I want to personally let you know that I can appreciate one trophy as much as the next. The term "Trophy" is a very loose description, is extremely relative to the situation, and I believe is often taken negatively within the wrong context. I am a trophy hunter. What does that mean? I like to harvest a great representation of the oldest age class in the neighborhood. In OH and WI that may be a 4 year old buck, and in MI on pubic land that may be a 3 year old buck. The inches of antler could range from a 120" buck to a 180" buck, but who knows! On public land last season, Dante didn't pull the trigger on a "needle in the haystack", as a 2 year old 8 point walked through all of our shooting lanes in front of our pop-up without stopping long enough to offer a clear shot. What wouldn't have been a trophy for me, would have certainly been a "buck of a lifetime" for some, and a true trophy for Dante...even though that deer was probably not the oldest buck in the woods. The buck in the above picture represents the harvest of "Tall Boy", which was an 8 point we followed on our old UP of MI land from a yearling to a 3 year old. He was a trophy in 2007 when I harvested him with a rifle, even though I had killed bucks of up to nearly 70 inches more in WI, with a bow.

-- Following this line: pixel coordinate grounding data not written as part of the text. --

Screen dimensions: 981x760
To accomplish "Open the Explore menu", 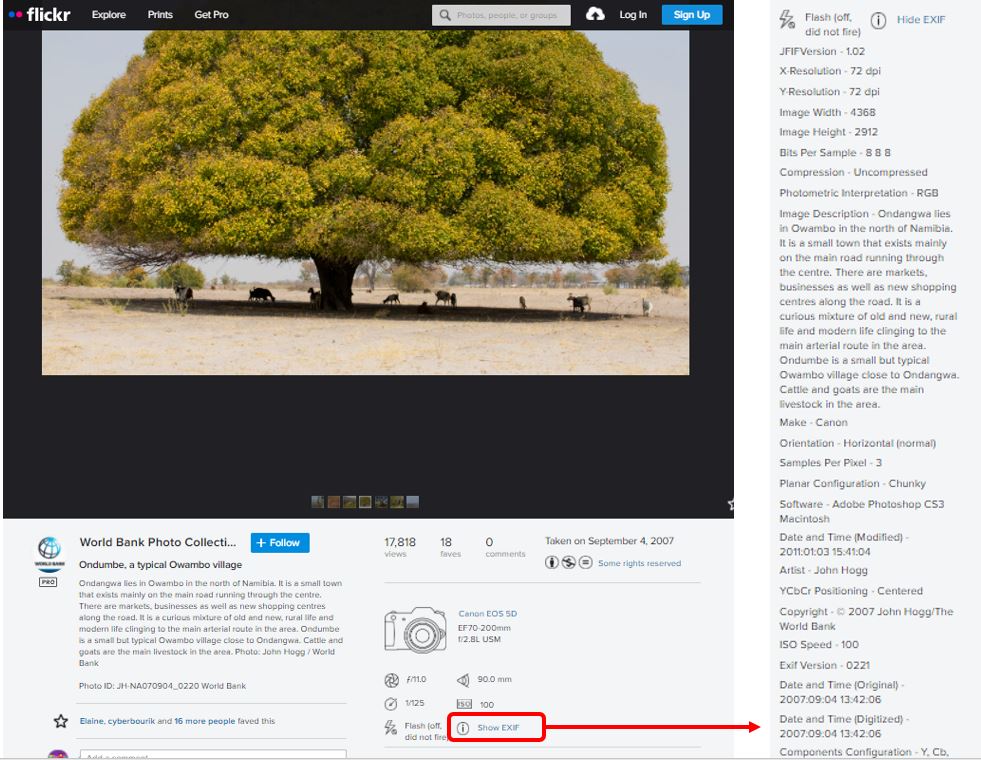I will coord(109,15).
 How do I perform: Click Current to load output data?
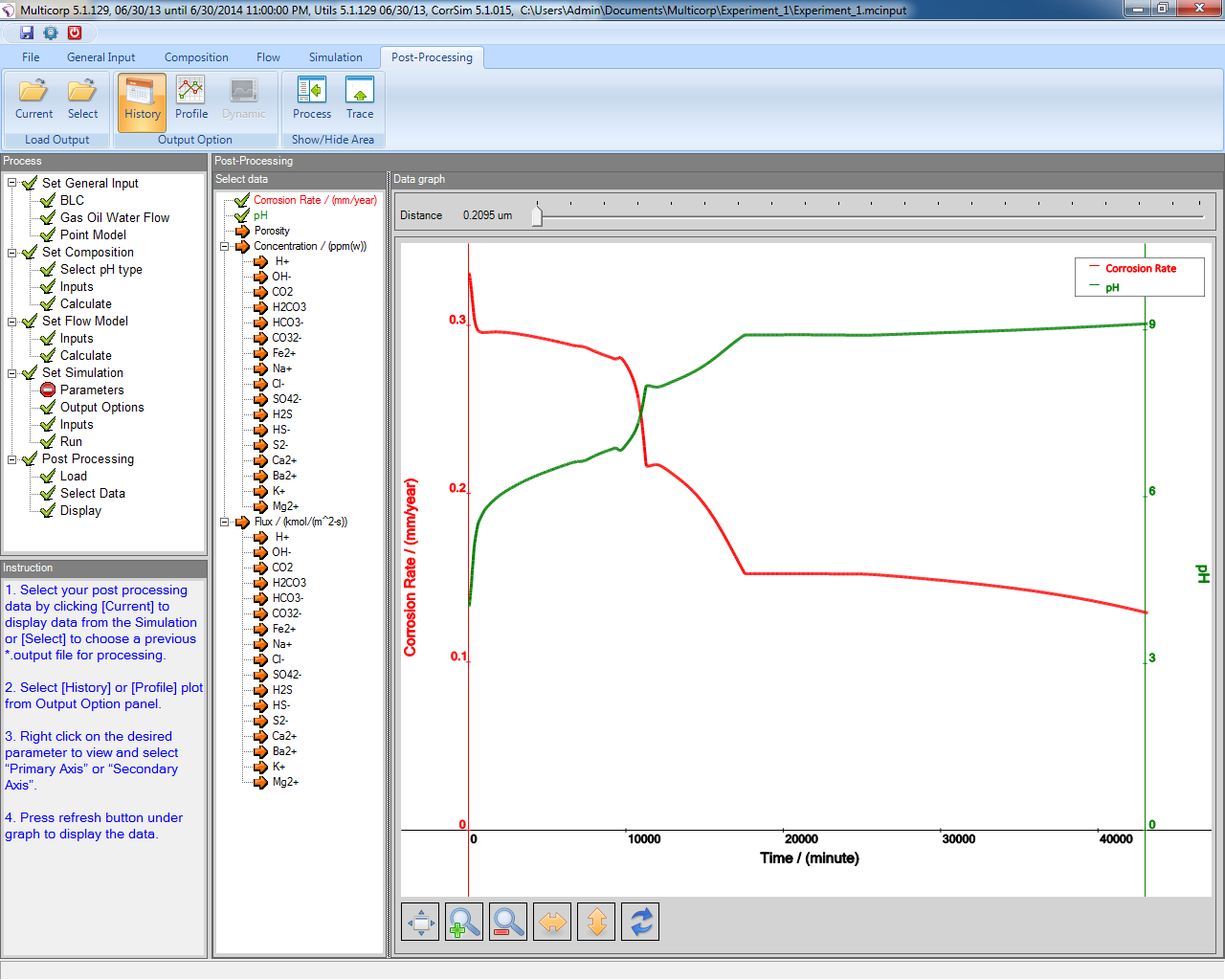coord(34,99)
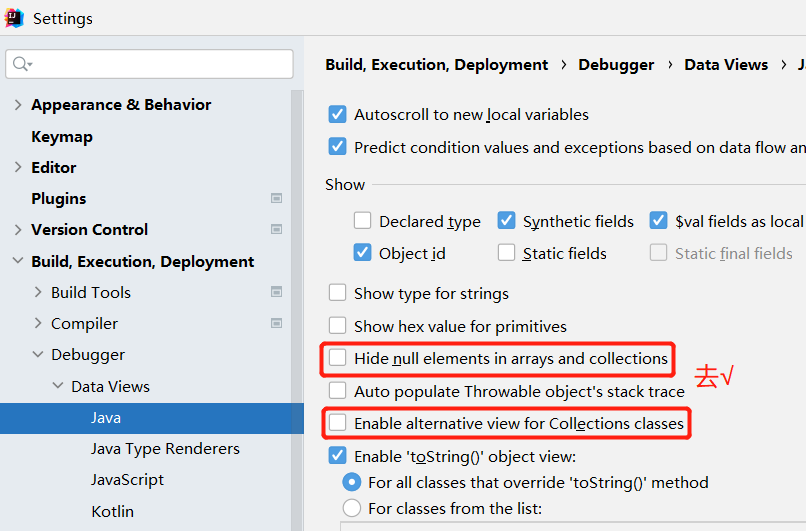Viewport: 806px width, 531px height.
Task: Click the project-level icon beside Build Tools
Action: (x=276, y=292)
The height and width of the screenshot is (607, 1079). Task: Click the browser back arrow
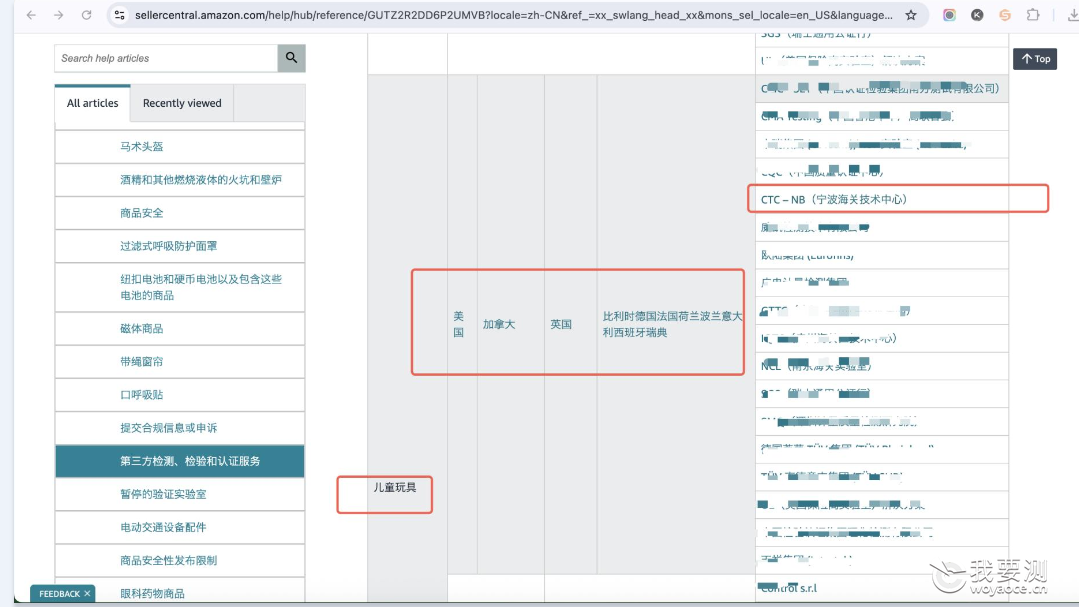[31, 14]
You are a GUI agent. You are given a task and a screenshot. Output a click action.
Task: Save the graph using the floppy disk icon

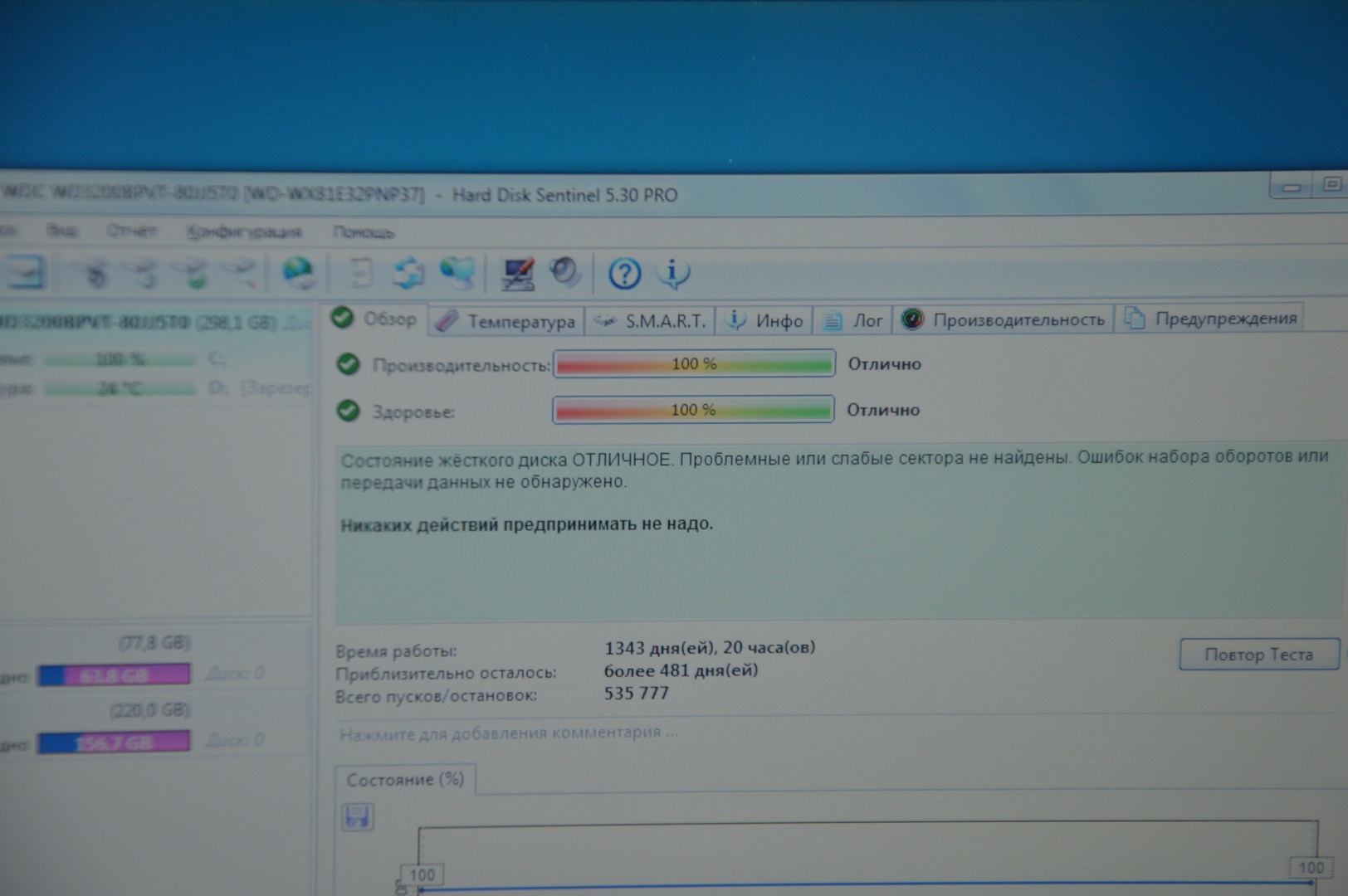coord(358,817)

I will only comment about my own website, where admittingly there is a huge focus on antlers and inches, because well, that's "what I do". I help guys get the most out of their land and hunting opportunity whether it's by writing about it, speaking about it or visiting with hunters by the day. But sometimes what gets lost in all of the cool pictures and hype, is that a trophy, and those who harvest those trophies, include the vast majority of all deer hunters. I have to apologize because during the course of the year and the nature of my own personal business, my true "trophy thoughts" may not be accurately portrayed. However, isn't that so cool that we get to celebrate so many varieties of trophy harvest each and every year? I love it! From the guy who calls me to tell me he shot his next buck of a lifetime, to a hunter who sends me a text to let me know his son, daughter or spouse just shot their very first deer.

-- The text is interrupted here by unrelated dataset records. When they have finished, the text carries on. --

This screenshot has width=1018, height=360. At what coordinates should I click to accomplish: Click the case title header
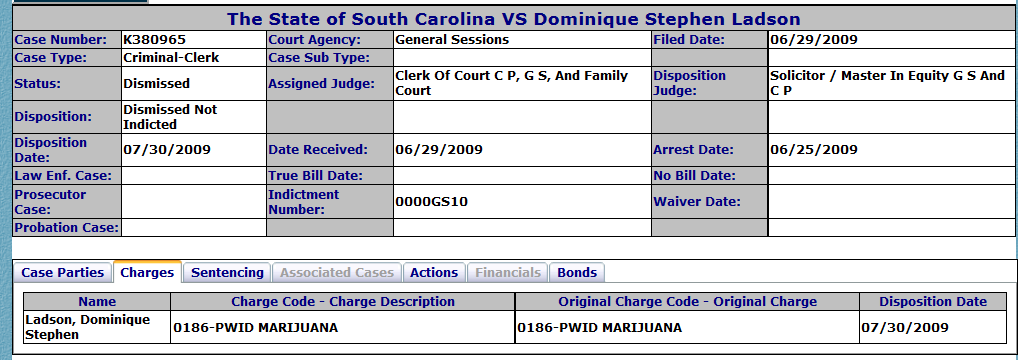click(514, 19)
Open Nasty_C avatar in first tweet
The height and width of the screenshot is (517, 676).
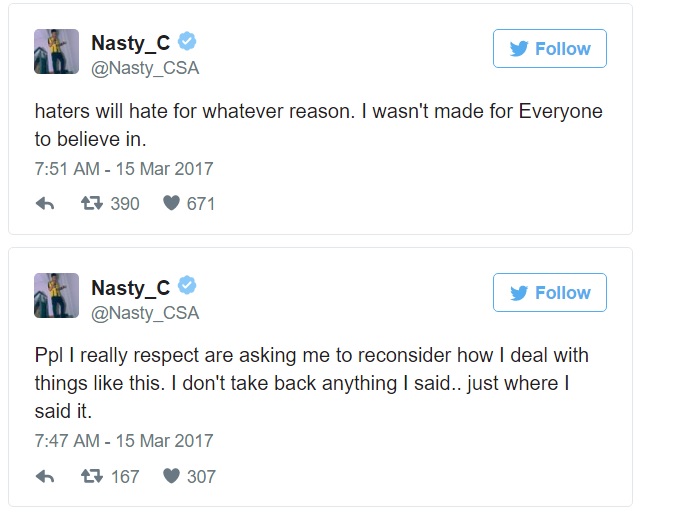point(56,51)
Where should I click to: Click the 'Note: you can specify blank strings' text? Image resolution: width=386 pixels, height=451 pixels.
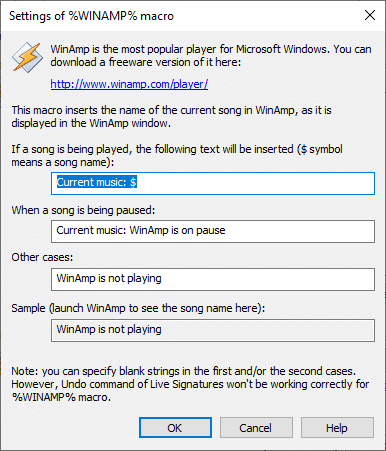pos(184,371)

I love to see hunters continually improve themselves. Is yesterday's trophy, today's trophy? Maybe not, and that's reflective of an ever-continuing cyle of the various stages a hunter travels through during their lifetime. But for you, I get it. A true trophy is very obvious at times, and sometimes it isn't. The first time deer, the needle in a haystack and the many bucks of progression along the way; are awesome! They are all trophies, and as long as a guy isn't just killing a buck to kill a buck, the status of trophy is loose, continually evolving and can be appreciated in so many ways. Don't you guys get a kick when you see a bright and happy kids face show up on social media with their first deer (any deer)? When that happens, it is what hunting is all about, including participating, enjoying, and spending time with friends and family harvesting trophies both great and small.
This is an exceptional time of the year! It's time for the harvest and to enjoy the success of our fellow hunters. I am proud to be a "trophy" hunter...what about you?